Par Daniel Mermet (Extrait du blog « la-bas si j’y suis » - 18 mars 2024)*
C’est un israélien qui parle ainsi, un des plus célèbre, Moshe Dayan, figure politique et militaire, héro de la guerre des Six Jours, l’homme au bandeau sur l’œil.
La scène se passe en 1956 soit huit ans après la création de l’État d’Israël qui a été suivie par la Nakba, c’est-à-dire l’expulsion de 700 000 palestiniens de leurs maisons et de leurs terres par des paramilitaires sionistes.
La Nakba - la catastrophe en arabe - est vécue comme un prolongement du colonialisme occidental au moment même où celui-ci va commencer son sanglant déclin. La Nakba n’est pas seulement un évènement, pour les palestiniens c’est le début d’un processus qui reste présent, un traumatisme qui se transmet de génération en génération.
Cette année-là, donc, le 28 avril 1956, Moshe Dayan, alors chef d’état-major de l’armée israélienne, arrive dans le kibboutz Nahal Oz, situé près de la frontière avec la bande de Gaza. Déplacement officiel suite à un meurtre qui bouleverse Israël. Roi Rothberg, un des membres du kiboutz ,vient d’être assassiné par des palestiniens infiltrés depuis Gaza où ils vivent comme réfugiés.
Moshe Dayan va prononcer alors un éloge funèbre resté dans l’histoire et qui a un écho terrible avec la tragédie actuelle. Il commence par évoquer les meurtriers de Roi Rothberg :
« Aujourd’hui ne maudissons pas ses assassins. Que savons-nous de leur haine sauvage envers nous ? Ils vivent depuis huit ans à Gaza dans des camps de réfugiés, tandis que nous nous emparons sous leurs yeux des terres et de leurs villages où ils vécurent et où vécurent leurs ancêtres. Ce n’est pas aux Arabes de Gaza qu’il faut demander le prix du sang, mais à nous-mêmes ».

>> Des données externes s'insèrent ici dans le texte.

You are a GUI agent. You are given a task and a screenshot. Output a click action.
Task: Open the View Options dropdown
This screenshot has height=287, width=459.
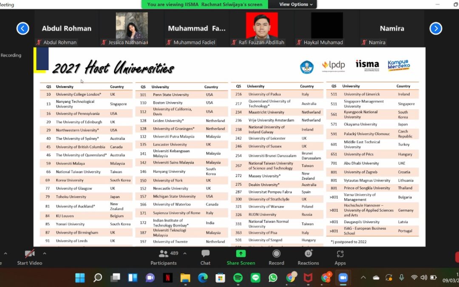[x=296, y=4]
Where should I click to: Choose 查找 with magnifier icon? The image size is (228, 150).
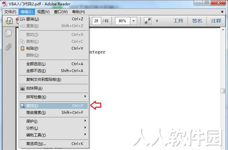tap(54, 106)
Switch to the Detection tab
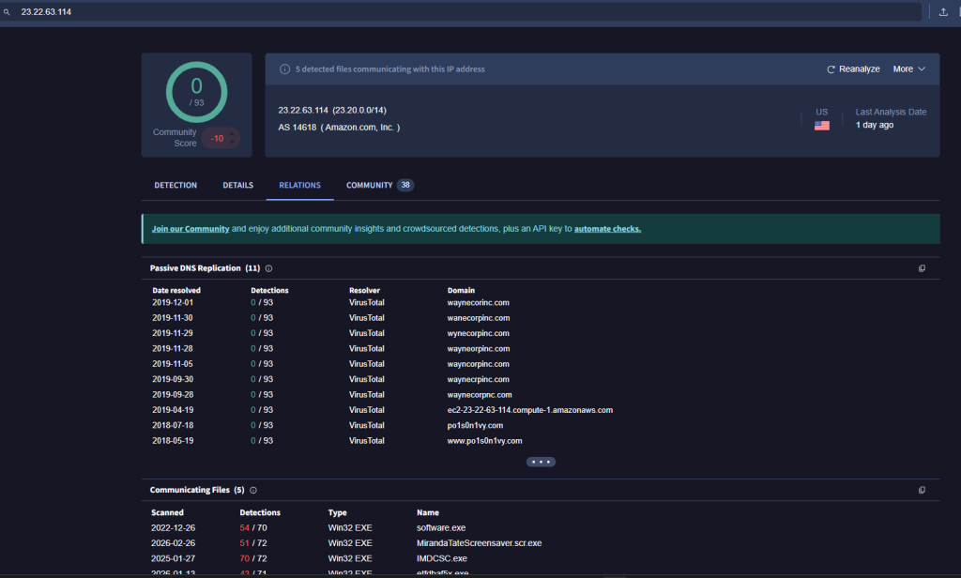Screen dimensions: 961x578 (x=175, y=186)
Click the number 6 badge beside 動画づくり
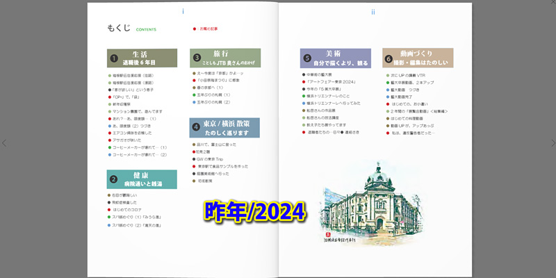 click(389, 58)
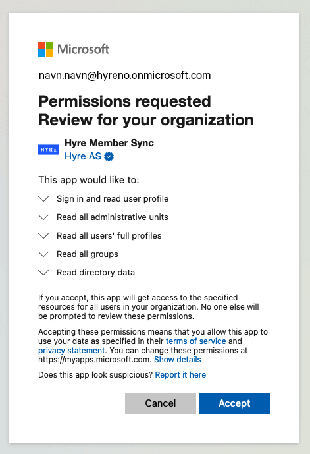
Task: Click the Show details link
Action: [178, 360]
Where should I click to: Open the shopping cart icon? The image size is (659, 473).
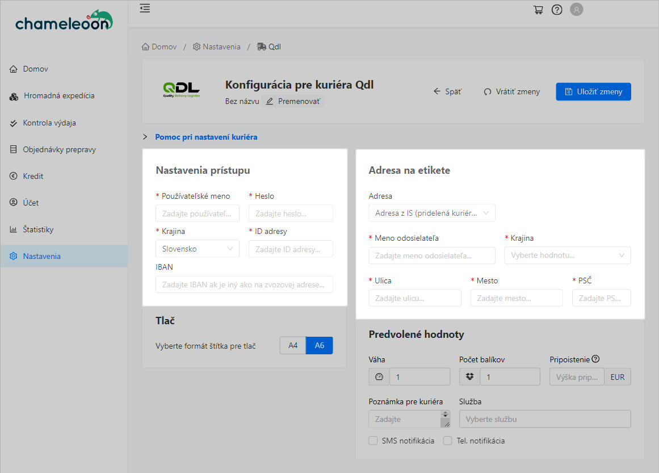pyautogui.click(x=538, y=10)
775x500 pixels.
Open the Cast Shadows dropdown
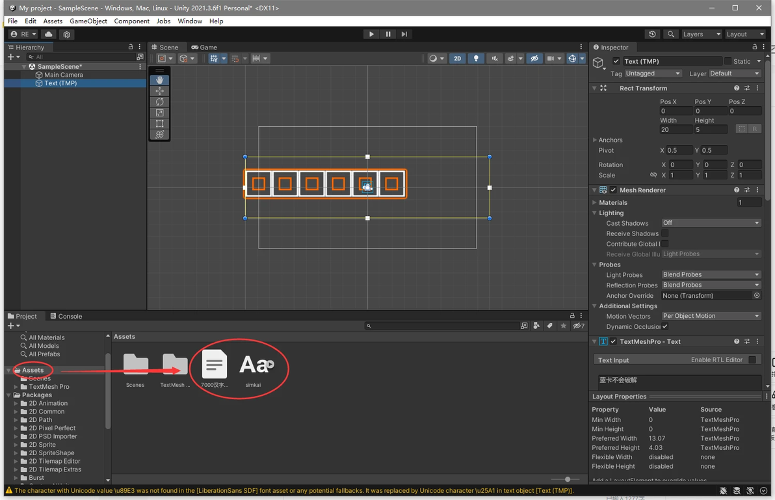coord(711,223)
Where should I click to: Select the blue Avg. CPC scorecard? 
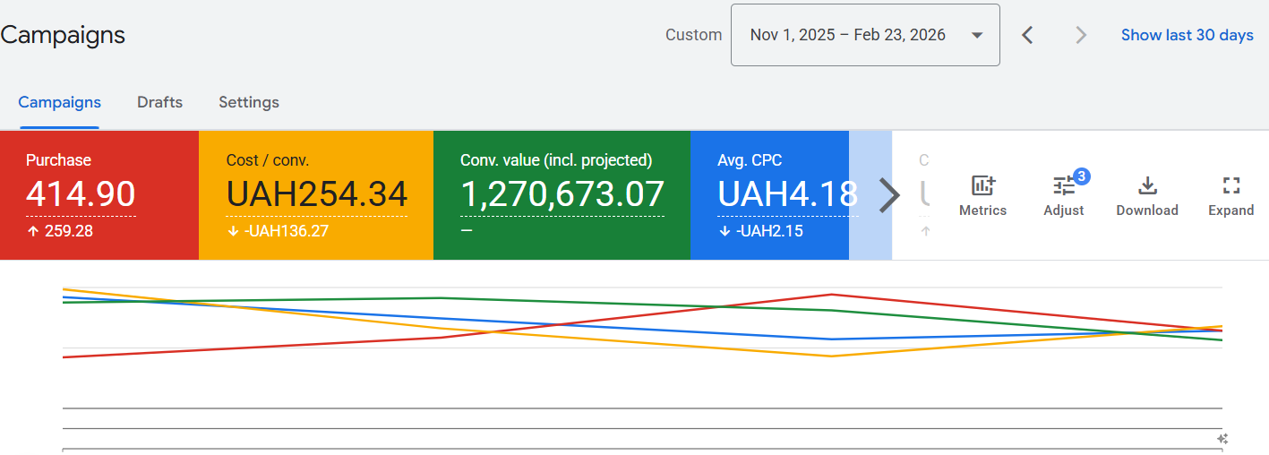tap(768, 195)
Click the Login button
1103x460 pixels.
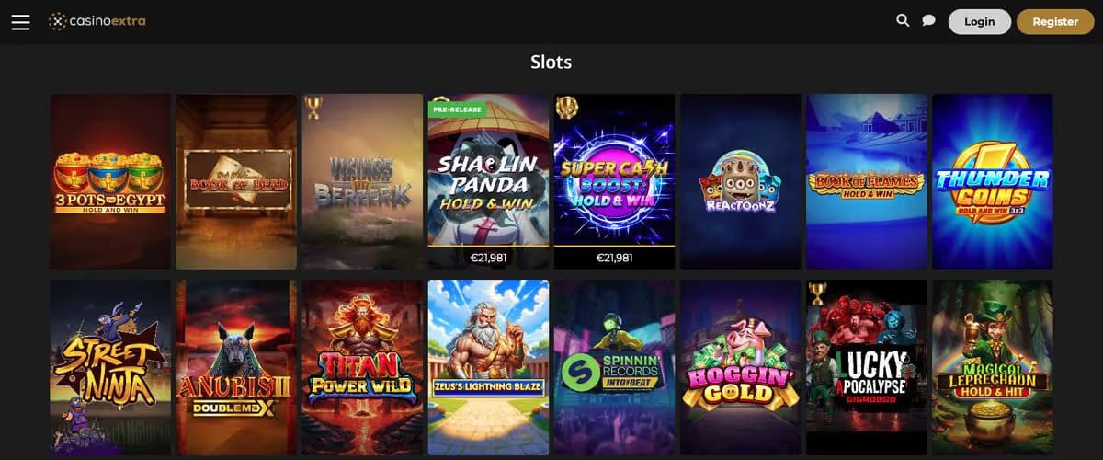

Et Moshe Dayan précise : « Au-delà du sillon qui marque la frontière, s’étend un océan de haine avec un désir de revanche. Nous sommes une génération de colons, et sans casques ni canons nous ne pourrions pas planter un arbre ni construire une maison. »
Terrible rapprochement, 67 ans plus tard, le 7 octobre 2023, le kibboutz Nahal Oz sera la cible de massacres et de destructions lors de l’attaque terroriste du Hamas.
Une colombe, ce chef d’état-major ? Un islamo-gauchiste antisémite ? Pas vraiment, selon l’historien Shlomo Sand : « Dayan était un adepte de la force, au plus mauvais sens du terme, mais il était moins hypocrite que la plupart des dirigeants et des habitants d’Israël passés et présents. En tant que chef du Commandement sud de l’armée, de 1948 à 1950, il a incité et pris l’initiative de l’expulsion des habitants autochtones d’al-Majdal. Dayan connaissait parfaitement les raisons de la frustration et de l’hostilité des Palestiniens, et il n’a pas éprouvé le besoin d’inventer un récit mystificateur et justificateur. »
Quelques mois plus tard, en novembre 1956, les troupes israéliennes occupent la bande de Gaza, histoire de liquider la présence des « fedayins » selon le terme qui qualifiait les combattants palestiniens. Les quatre mois d’occupation ont fait un millier de morts dans la population de Gaza, soit un habitant sur trois cents, selon l’historien Jean-Pierre Filiu , qui précise :
« Dayan a représenté, surtout jusqu’à la guerre d’octobre 1973, la tendance dure et intransigeante à l’égard des pays arabes. Sa politique est cependant pragmatique, et il est convaincu que le conflit israélo-arabe s’enracine dans l’hostilité profonde d’un peuple spolié de sa terre au bénéfice d’un autre. »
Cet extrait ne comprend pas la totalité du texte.